Infatti la regione guidata da Attilio Fontana è largamente quella più colpita dal Coronavirus, in particolar modo la provincia e la cittadina di Bergamo, che è andata incontro ad un vero e proprio disastro sociale, con migliaia di persone decedute.
Secondo il sindaco di Bergamo Giorgio Gori infatti, in città e provincia un’intera generazione sta venendo cancellata dall’epidemia di Coronavirus, che com’è noto, per quanto sia pericoloso e si diffonda in tutte le fasce di età, si aggrava particolarmente nella parte della popolazione più anziana, particolarmente fragile.

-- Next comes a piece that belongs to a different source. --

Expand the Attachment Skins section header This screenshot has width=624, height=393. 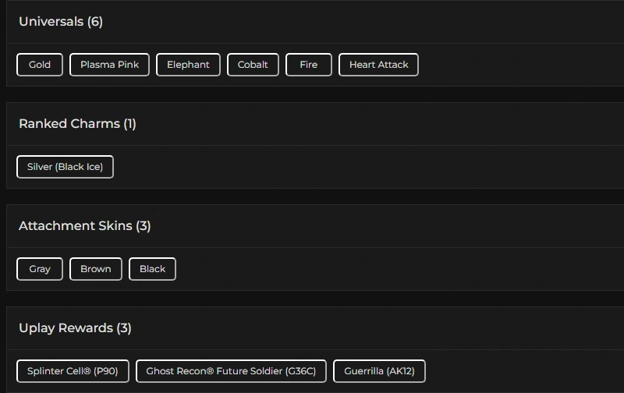pyautogui.click(x=76, y=226)
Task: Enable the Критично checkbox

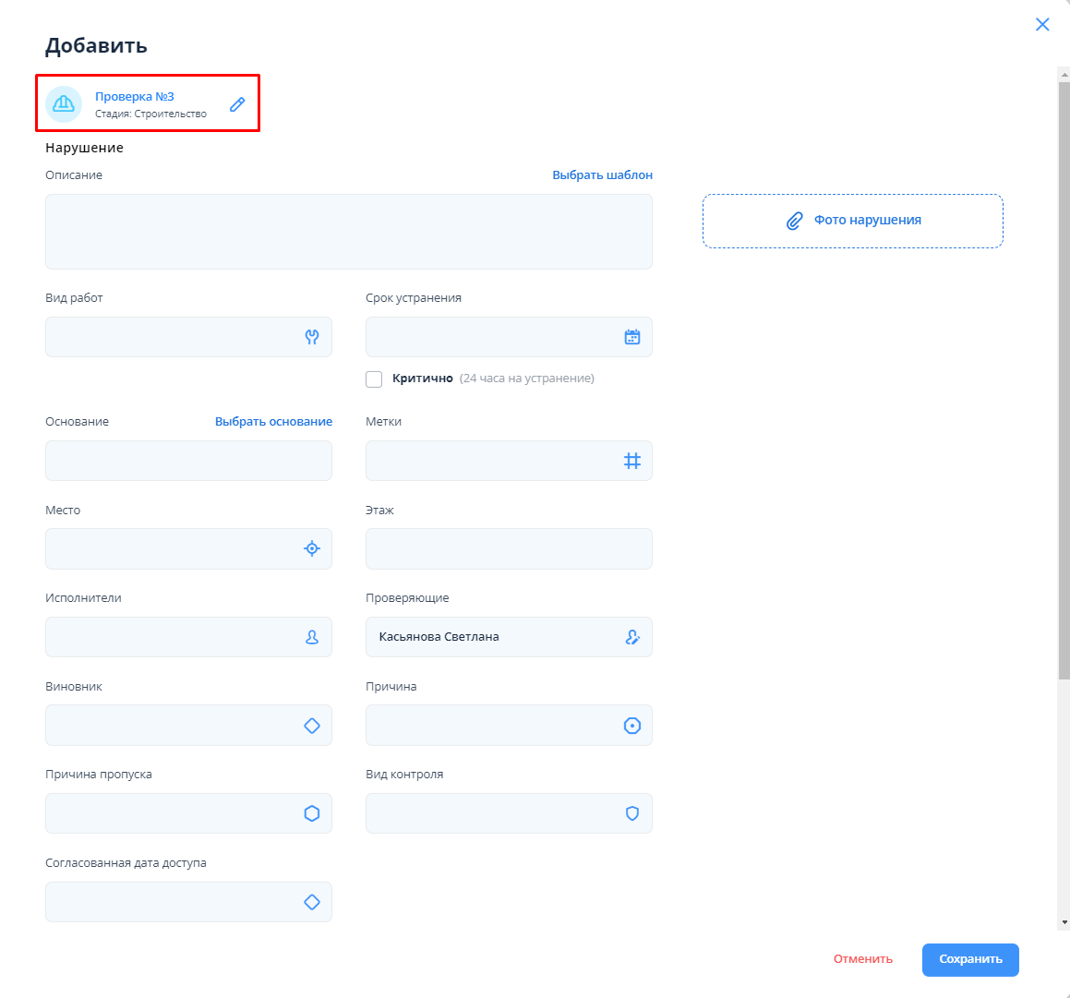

Il presidente della regione Lombardia ha affermato in un’intervista di aver avuto l’ennesima incomprensione ed episodio di discordia con il governo centrale. Pare che il governatore avesse chiesto al presidente del Consiglio di applicare alla città di Bergamo le restrizioni da “zona rossa”.
Niente uscite di casa se non per fare la spesa ed accompagnare i cani a fare i bisogni, tutti i negozi chiusi, senza “serrate graduali” di giorno in giorno, militari ai confini della città, le medesime misure applicate anche, ad esempio, nei comuni di Codogno e Vo’ Euganeo.

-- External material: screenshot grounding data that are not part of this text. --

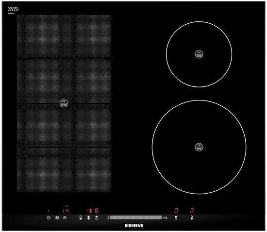Tap the '0' at slider start
This screenshot has width=267, height=232.
(108, 217)
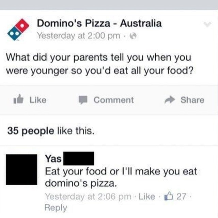Viewport: 218px width, 218px height.
Task: Open the public globe privacy icon
Action: [133, 36]
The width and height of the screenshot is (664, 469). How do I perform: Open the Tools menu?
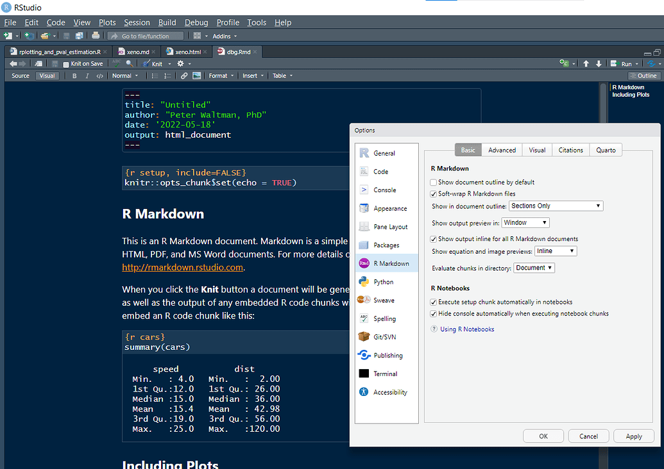click(x=256, y=22)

Una decisione che per quanto presa in considerazione dal governo guidato da Giuseppe Conte per cercare di arginare il contagio da Coronavirus, alla fine non è stata portata avanti, equiparando Bergamo al resto d’Italia.
In attesa di una smentita dal governo, appare sempre più evidente come la gestione di questa emergenza Coronavirus sia un grandissimo banco di prova per la classe politica, per questo motivo le accuse tra le parti, maggioranza e opposizione, non cessano di piovere.